(Dataset entries)
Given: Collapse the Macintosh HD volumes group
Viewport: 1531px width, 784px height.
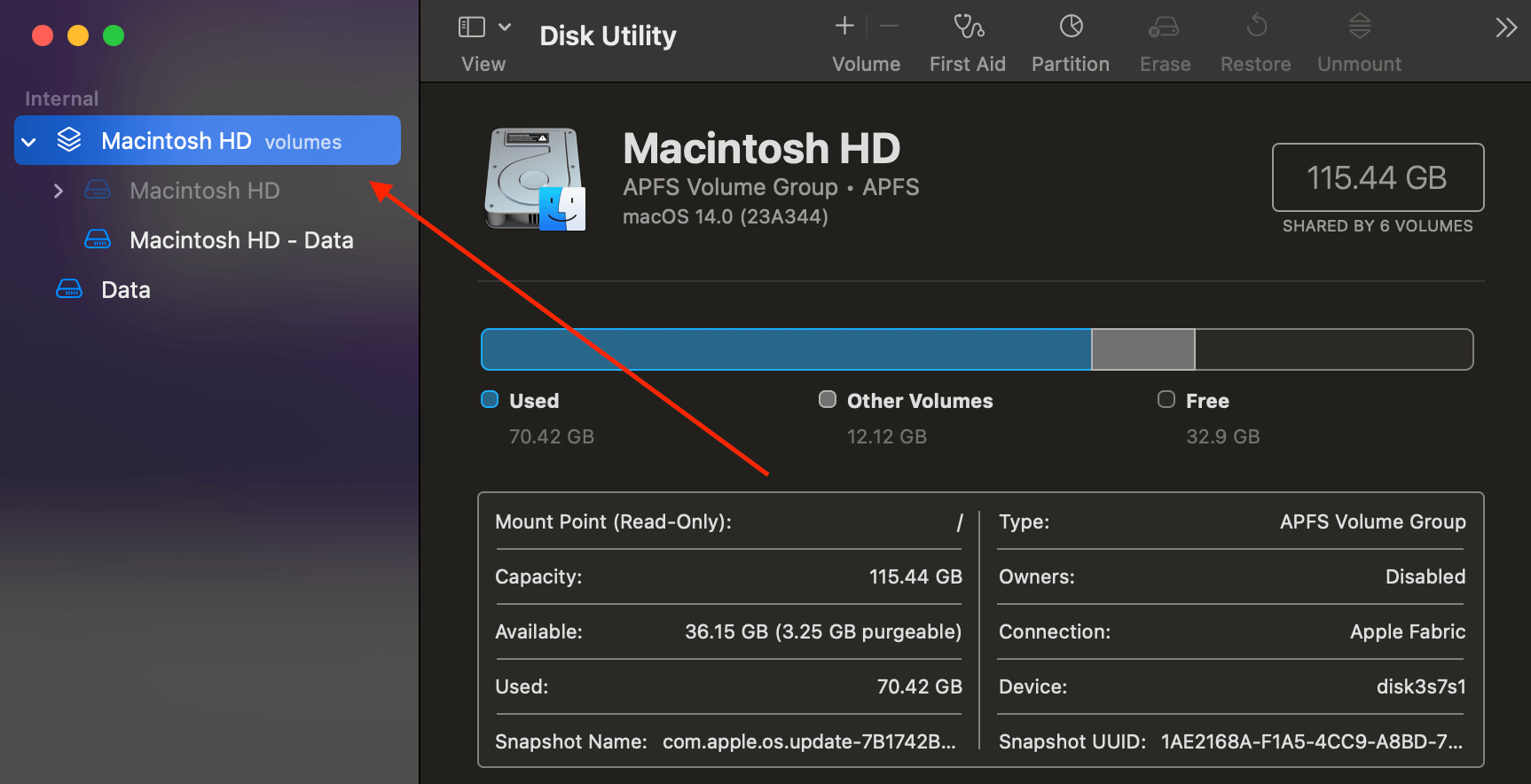Looking at the screenshot, I should [29, 142].
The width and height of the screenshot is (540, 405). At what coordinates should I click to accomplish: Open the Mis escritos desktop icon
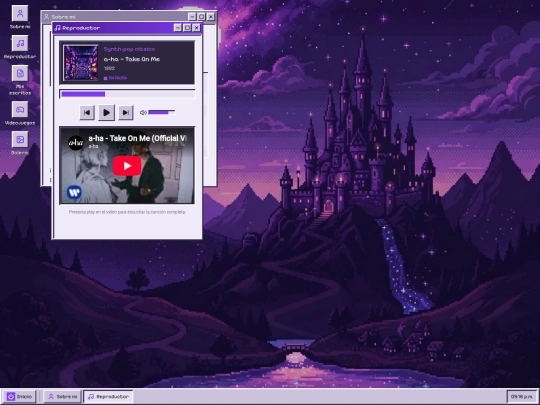point(20,80)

▸ **Required action**: Repeat the records above exactly, without pictures.

▸ **Task output**:
Given: Collapse the Macintosh HD volumes group
Viewport: 1531px width, 784px height.
Looking at the screenshot, I should [29, 142].
The width and height of the screenshot is (540, 405). At what coordinates should I click to accomplish: Open the Mis escritos desktop icon
point(20,80)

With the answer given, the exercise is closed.